The workflow engine lets you limit the resources consumed by workflow tasks to prevent server overload. This is particularly useful in the following cases:

  • Assume there are two workflows on your server that, if run simultaneously, would consume more memory than available. You want to make sure the memory-intensive tasks in these workflows are not executed at the same time.

  • Assume you have many workflows with tasks that query a database, for example, Execute SQL, Read SQL Result. To prevent the overloading of the database server, you can limit the number of simultaneous database connections.

This article provides an overview of the available options for resource management.

Server resources

Defining server resources is a comprehensive method for controlling resource consumption automatically and making sure that ONE Runtime Server and other surrounding infrastructure, for example, database servers, are not overloaded.

The Workflow Component controls resource consumption by preventing tasks with high demand of the same resource from running at the same time. This is the most complete and flexible way of workflow resource management.

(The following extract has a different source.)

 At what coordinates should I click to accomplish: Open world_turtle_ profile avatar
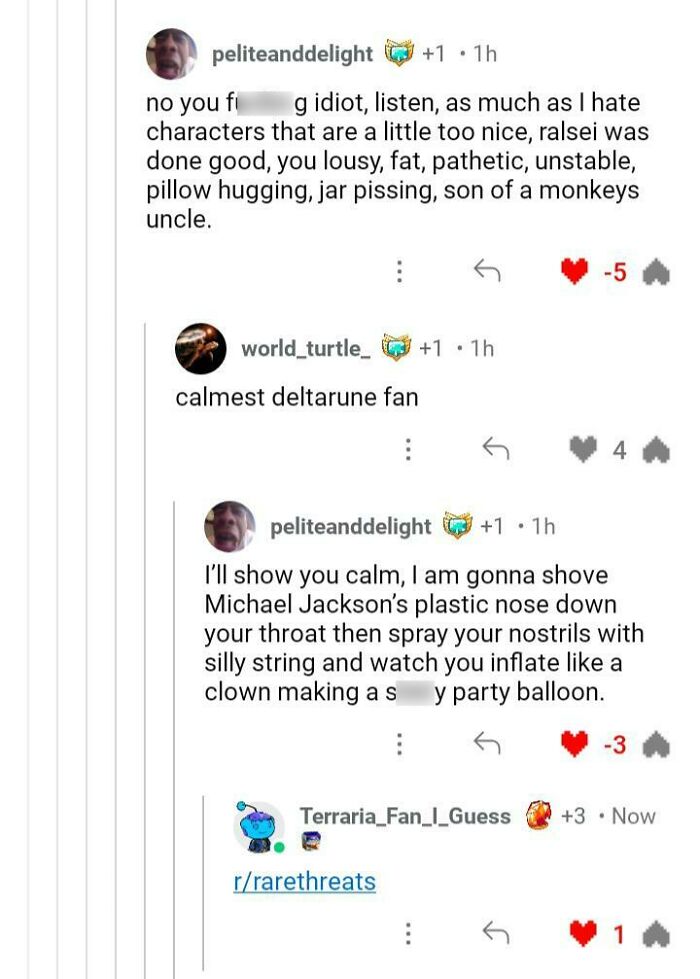[200, 348]
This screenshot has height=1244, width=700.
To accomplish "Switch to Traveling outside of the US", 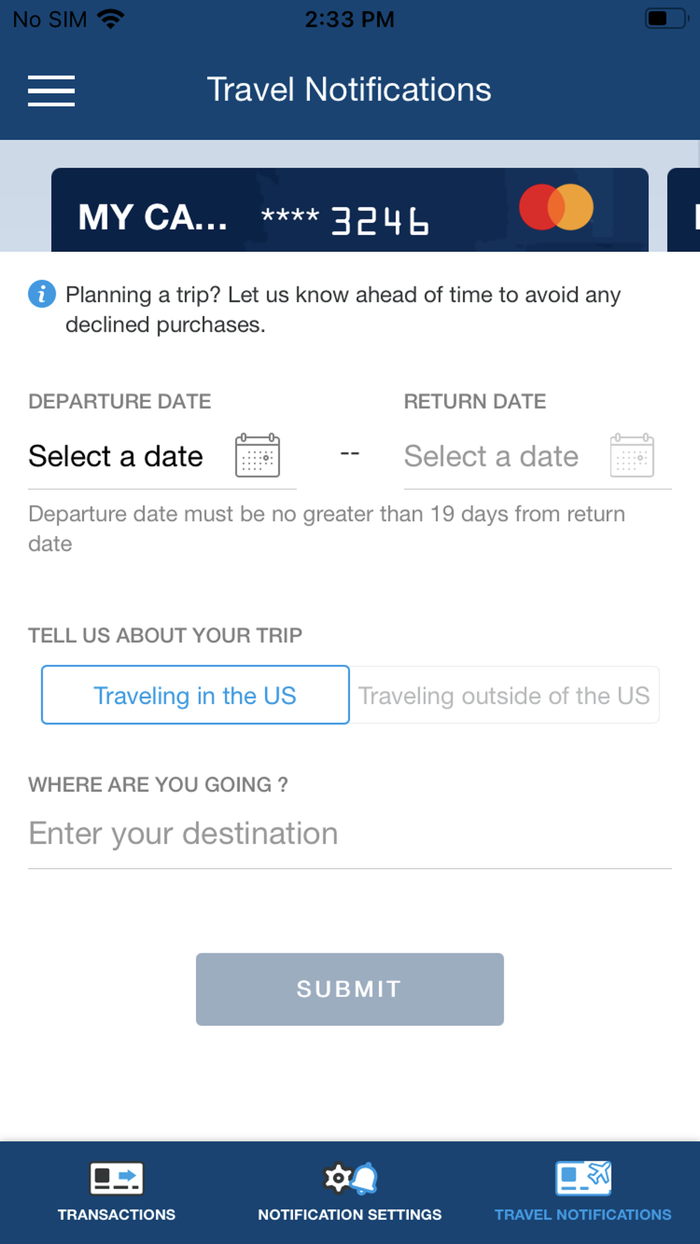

This feature does not let you actually control and limit resource consumption on your infrastructure. The definition of server resources and resource requirement of tasks relies on the accuracy of your estimates of resource consumption by workflows on your server.

To set up server resource management:

  1. Define the resources available to the server. See Define server resources.

  2. Define resource requirements on tasks with high resource consumption. See Define task resource requirements.

  3. (Optionally) Define task priority.

Define server resources

You can define resources in Runtime Configuration. The following example defines the db-oracle resource limited to four units while memory is limited to 4096 units, and so on.

All resources are defined in "units" where a unit is whatever is defined by the user’s logic. It can represent a database connection, MBs of RAM space, storage space, and the like.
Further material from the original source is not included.